Exercise task: Lay out the lines of the records below as a numbered list, leaving out blank lines.

##### Data for processing

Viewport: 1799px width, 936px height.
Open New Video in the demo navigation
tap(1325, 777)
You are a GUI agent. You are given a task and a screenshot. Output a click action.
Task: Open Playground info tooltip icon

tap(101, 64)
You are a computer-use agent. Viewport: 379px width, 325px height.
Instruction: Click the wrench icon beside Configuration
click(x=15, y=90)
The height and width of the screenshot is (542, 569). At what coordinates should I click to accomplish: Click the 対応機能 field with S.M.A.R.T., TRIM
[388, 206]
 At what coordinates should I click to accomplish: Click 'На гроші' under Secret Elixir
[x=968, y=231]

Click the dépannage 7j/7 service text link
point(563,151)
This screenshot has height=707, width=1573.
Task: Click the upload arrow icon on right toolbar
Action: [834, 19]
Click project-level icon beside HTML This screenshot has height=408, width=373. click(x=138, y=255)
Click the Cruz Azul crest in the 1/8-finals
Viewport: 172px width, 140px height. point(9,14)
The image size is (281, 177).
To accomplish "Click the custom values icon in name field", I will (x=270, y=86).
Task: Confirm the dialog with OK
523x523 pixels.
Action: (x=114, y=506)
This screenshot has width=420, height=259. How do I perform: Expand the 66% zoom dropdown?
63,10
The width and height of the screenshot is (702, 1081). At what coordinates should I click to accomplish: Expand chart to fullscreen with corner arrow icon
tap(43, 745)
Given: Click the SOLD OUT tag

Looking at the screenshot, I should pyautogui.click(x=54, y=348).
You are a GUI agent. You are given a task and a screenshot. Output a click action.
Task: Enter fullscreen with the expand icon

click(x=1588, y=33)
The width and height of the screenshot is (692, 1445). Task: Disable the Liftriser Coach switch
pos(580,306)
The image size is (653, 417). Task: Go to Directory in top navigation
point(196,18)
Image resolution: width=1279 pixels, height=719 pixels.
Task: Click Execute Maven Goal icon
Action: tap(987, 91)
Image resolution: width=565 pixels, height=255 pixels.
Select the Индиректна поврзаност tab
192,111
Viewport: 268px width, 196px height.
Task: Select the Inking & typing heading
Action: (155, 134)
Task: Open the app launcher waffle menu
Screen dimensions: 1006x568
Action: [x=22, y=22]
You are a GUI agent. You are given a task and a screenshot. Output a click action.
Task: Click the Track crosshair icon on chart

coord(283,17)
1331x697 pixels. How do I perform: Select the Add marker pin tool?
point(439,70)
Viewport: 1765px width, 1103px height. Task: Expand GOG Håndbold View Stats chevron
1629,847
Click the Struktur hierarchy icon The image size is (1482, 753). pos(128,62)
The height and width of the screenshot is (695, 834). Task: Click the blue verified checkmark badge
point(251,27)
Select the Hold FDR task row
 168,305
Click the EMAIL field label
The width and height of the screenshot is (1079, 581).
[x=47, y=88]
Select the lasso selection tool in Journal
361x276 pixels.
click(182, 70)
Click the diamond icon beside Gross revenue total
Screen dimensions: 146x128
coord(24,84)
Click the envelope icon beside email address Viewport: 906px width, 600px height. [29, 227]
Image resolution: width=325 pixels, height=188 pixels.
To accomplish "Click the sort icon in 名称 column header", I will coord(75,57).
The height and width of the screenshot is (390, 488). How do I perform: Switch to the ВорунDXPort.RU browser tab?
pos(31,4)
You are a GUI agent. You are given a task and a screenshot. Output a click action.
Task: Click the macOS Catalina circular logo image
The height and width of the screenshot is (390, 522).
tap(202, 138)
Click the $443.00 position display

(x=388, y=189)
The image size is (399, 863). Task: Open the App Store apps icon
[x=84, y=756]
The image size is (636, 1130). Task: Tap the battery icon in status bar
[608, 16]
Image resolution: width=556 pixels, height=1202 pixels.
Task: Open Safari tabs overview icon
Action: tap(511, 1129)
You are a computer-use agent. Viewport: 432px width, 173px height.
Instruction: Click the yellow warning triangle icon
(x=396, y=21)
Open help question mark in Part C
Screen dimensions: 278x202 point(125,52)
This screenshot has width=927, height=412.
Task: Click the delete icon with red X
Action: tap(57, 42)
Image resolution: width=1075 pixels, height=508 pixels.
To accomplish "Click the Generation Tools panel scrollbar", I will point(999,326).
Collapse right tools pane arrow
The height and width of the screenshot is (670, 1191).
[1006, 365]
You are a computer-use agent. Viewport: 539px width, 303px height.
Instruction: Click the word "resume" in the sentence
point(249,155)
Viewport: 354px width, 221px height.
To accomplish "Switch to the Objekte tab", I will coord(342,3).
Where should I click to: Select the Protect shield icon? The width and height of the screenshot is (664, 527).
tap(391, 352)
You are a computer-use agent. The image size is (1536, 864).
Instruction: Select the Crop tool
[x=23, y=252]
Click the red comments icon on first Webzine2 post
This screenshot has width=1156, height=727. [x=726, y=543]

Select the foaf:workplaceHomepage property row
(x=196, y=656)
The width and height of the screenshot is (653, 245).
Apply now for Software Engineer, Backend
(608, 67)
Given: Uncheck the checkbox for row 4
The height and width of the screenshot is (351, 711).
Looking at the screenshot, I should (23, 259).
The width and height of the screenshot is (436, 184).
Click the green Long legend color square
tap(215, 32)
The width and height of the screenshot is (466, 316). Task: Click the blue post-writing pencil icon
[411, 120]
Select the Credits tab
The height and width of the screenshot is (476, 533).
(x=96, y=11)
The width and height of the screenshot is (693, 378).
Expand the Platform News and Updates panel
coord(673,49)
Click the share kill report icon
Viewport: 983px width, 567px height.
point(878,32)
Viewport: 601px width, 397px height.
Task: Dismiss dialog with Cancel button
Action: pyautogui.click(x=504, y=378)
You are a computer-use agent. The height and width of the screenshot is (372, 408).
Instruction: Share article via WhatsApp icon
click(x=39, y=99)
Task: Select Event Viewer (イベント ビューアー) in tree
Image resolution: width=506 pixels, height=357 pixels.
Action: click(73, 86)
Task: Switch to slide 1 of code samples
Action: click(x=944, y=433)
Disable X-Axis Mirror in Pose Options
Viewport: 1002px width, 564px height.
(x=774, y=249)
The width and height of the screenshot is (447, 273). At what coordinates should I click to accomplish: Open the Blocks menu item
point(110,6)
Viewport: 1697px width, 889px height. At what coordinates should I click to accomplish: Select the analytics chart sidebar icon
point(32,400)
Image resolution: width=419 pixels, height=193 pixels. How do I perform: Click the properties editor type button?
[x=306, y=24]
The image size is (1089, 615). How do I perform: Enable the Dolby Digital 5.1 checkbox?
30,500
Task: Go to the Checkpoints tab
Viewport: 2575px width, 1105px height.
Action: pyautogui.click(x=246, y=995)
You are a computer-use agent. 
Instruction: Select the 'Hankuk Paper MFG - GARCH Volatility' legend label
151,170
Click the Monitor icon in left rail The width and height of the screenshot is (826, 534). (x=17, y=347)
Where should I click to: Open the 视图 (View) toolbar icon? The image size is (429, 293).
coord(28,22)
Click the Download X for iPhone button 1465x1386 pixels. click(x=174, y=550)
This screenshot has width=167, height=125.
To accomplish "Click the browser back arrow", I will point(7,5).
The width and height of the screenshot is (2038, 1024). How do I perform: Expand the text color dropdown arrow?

##########

Final result:
1. Viewport: 1799px width, 936px height.
2. Open New Video in the demo navigation
3. tap(1325, 777)
4. You are a GUI agent. You are given a task and a screenshot. Output a click action.
5. Task: Open Playground info tooltip icon
6. tap(101, 64)
7. You are a computer-use agent. Viewport: 379px width, 325px height.
8. Instruction: Click the wrench icon beside Configuration
9. click(x=15, y=90)
10. The height and width of the screenshot is (542, 569). At what coordinates should I click to accomplish: Click the 対応機能 field with S.M.A.R.T., TRIM
11. [388, 206]
12.  At what coordinates should I click to accomplish: Click 'На гроші' under Secret Elixir
13. [x=968, y=231]
14. Click the dépannage 7j/7 service text link
15. point(563,151)
16. This screenshot has height=707, width=1573.
17. Task: Click the upload arrow icon on right toolbar
18. Action: [834, 19]
19. Click project-level icon beside HTML This screenshot has height=408, width=373. click(x=138, y=255)
20. Click the Cruz Azul crest in the 1/8-finals
21. Viewport: 172px width, 140px height. point(9,14)
22. The image size is (281, 177).
23. To accomplish "Click the custom values icon in name field", I will (x=270, y=86).
24. Task: Confirm the dialog with OK
25. 523x523 pixels.
26. Action: (x=114, y=506)
27. This screenshot has width=420, height=259. How do I perform: Expand the 66% zoom dropdown?
28. 63,10
29. The width and height of the screenshot is (702, 1081). At what coordinates should I click to accomplish: Expand chart to fullscreen with corner arrow icon
30. tap(43, 745)
31. Given: Click the SOLD OUT tag
32. Looking at the screenshot, I should pyautogui.click(x=54, y=348).
33. You are a GUI agent. You are given a task and a screenshot. Output a click action.
34. Task: Enter fullscreen with the expand icon
35. click(x=1588, y=33)
36. The width and height of the screenshot is (692, 1445). Task: Disable the Liftriser Coach switch
37. pos(580,306)
38. The image size is (653, 417). Task: Go to Directory in top navigation
39. point(196,18)
40. Image resolution: width=1279 pixels, height=719 pixels.
41. Task: Click Execute Maven Goal icon
42. Action: tap(987, 91)
43. Image resolution: width=565 pixels, height=255 pixels.
44. Select the Индиректна поврзаност tab
45. 192,111
46. Viewport: 268px width, 196px height.
47. Task: Select the Inking & typing heading
48. Action: (155, 134)
49. Task: Open the app launcher waffle menu
50. Screen dimensions: 1006x568
51. Action: [x=22, y=22]
52. You are a GUI agent. You are given a task and a screenshot. Output a click action.
53. Task: Click the Track crosshair icon on chart
54. coord(283,17)
55. 1331x697 pixels. How do I perform: Select the Add marker pin tool?
56. point(439,70)
57. Viewport: 1765px width, 1103px height. Task: Expand GOG Håndbold View Stats chevron
58. 1629,847
59. Click the Struktur hierarchy icon The image size is (1482, 753). pos(128,62)
60. The height and width of the screenshot is (695, 834). Task: Click the blue verified checkmark badge
61. point(251,27)
62. Select the Hold FDR task row
63.  168,305
64. Click the EMAIL field label
65. The width and height of the screenshot is (1079, 581).
66. [x=47, y=88]
67. Select the lasso selection tool in Journal
68. 361x276 pixels.
69. click(182, 70)
70. Click the diamond icon beside Gross revenue total
71. Screen dimensions: 146x128
72. coord(24,84)
73. Click the envelope icon beside email address Viewport: 906px width, 600px height. [29, 227]
74. Image resolution: width=325 pixels, height=188 pixels.
75. To accomplish "Click the sort icon in 名称 column header", I will coord(75,57).
76. The height and width of the screenshot is (390, 488). How do I perform: Switch to the ВорунDXPort.RU browser tab?
77. pos(31,4)
78. You are a GUI agent. You are given a task and a screenshot. Output a click action.
79. Task: Click the macOS Catalina circular logo image
80. The height and width of the screenshot is (390, 522).
81. tap(202, 138)
82. Click the $443.00 position display
83. (x=388, y=189)
84. The image size is (399, 863). Task: Open the App Store apps icon
85. [x=84, y=756]
86. The image size is (636, 1130). Task: Tap the battery icon in status bar
87. [608, 16]
88. Image resolution: width=556 pixels, height=1202 pixels.
89. Task: Open Safari tabs overview icon
90. Action: tap(511, 1129)
91. You are a computer-use agent. Viewport: 432px width, 173px height.
92. Instruction: Click the yellow warning triangle icon
93. (x=396, y=21)
94. Open help question mark in Part C
95. Screen dimensions: 278x202 point(125,52)
96. This screenshot has width=927, height=412.
97. Task: Click the delete icon with red X
98. Action: tap(57, 42)
99. Image resolution: width=1075 pixels, height=508 pixels.
100. To accomplish "Click the Generation Tools panel scrollbar", I will point(999,326).
101. Collapse right tools pane arrow
102. The height and width of the screenshot is (670, 1191).
103. [1006, 365]
104. You are a computer-use agent. Viewport: 539px width, 303px height.
105. Instruction: Click the word "resume" in the sentence
106. point(249,155)
107. Viewport: 354px width, 221px height.
108. To accomplish "Switch to the Objekte tab", I will coord(342,3).
109. Where should I click to: Select the Protect shield icon? The width and height of the screenshot is (664, 527).
110. tap(391, 352)
111. You are a computer-use agent. The image size is (1536, 864).
112. Instruction: Select the Crop tool
113. [x=23, y=252]
114. Click the red comments icon on first Webzine2 post
115. This screenshot has width=1156, height=727. [x=726, y=543]
116. Select the foaf:workplaceHomepage property row
117. (x=196, y=656)
118. The width and height of the screenshot is (653, 245).
119. Apply now for Software Engineer, Backend
120. (608, 67)
121. Given: Uncheck the checkbox for row 4
122. The height and width of the screenshot is (351, 711).
123. Looking at the screenshot, I should (23, 259).
124. The width and height of the screenshot is (436, 184).
125. Click the green Long legend color square
126. tap(215, 32)
127. The width and height of the screenshot is (466, 316). Task: Click the blue post-writing pencil icon
128. [411, 120]
129. Select the Credits tab
130. The height and width of the screenshot is (476, 533).
131. (x=96, y=11)
132. The width and height of the screenshot is (693, 378).
133. Expand the Platform News and Updates panel
134. coord(673,49)
135. Click the share kill report icon
136. Viewport: 983px width, 567px height.
137. point(878,32)
138. Viewport: 601px width, 397px height.
139. Task: Dismiss dialog with Cancel button
140. Action: pyautogui.click(x=504, y=378)
141. You are a computer-use agent. The height and width of the screenshot is (372, 408).
142. Instruction: Share article via WhatsApp icon
143. click(x=39, y=99)
144. Task: Select Event Viewer (イベント ビューアー) in tree
145. Image resolution: width=506 pixels, height=357 pixels.
146. Action: click(73, 86)
147. Task: Switch to slide 1 of code samples
148. Action: click(x=944, y=433)
149. Disable X-Axis Mirror in Pose Options
150. Viewport: 1002px width, 564px height.
151. (x=774, y=249)
152. The width and height of the screenshot is (447, 273). At what coordinates should I click to accomplish: Open the Blocks menu item
153. point(110,6)
154. Viewport: 1697px width, 889px height. At what coordinates should I click to accomplish: Select the analytics chart sidebar icon
155. point(32,400)
156. Image resolution: width=419 pixels, height=193 pixels. How do I perform: Click the properties editor type button?
157. [x=306, y=24]
158. The image size is (1089, 615). How do I perform: Enable the Dolby Digital 5.1 checkbox?
159. 30,500
160. Task: Go to the Checkpoints tab
161. Viewport: 2575px width, 1105px height.
162. Action: pyautogui.click(x=246, y=995)
163. You are a computer-use agent. 
164. Instruction: Select the 'Hankuk Paper MFG - GARCH Volatility' legend label
165. 151,170
166. Click the Monitor icon in left rail The width and height of the screenshot is (826, 534). (x=17, y=347)
167. Where should I click to: Open the 视图 (View) toolbar icon? The image size is (429, 293).
168. coord(28,22)
169. Click the Download X for iPhone button 1465x1386 pixels. click(x=174, y=550)
170. This screenshot has width=167, height=125.
171. To accomplish "Click the browser back arrow", I will point(7,5).
172. The width and height of the screenshot is (2038, 1024). How do I perform: Expand the text color dropdown arrow?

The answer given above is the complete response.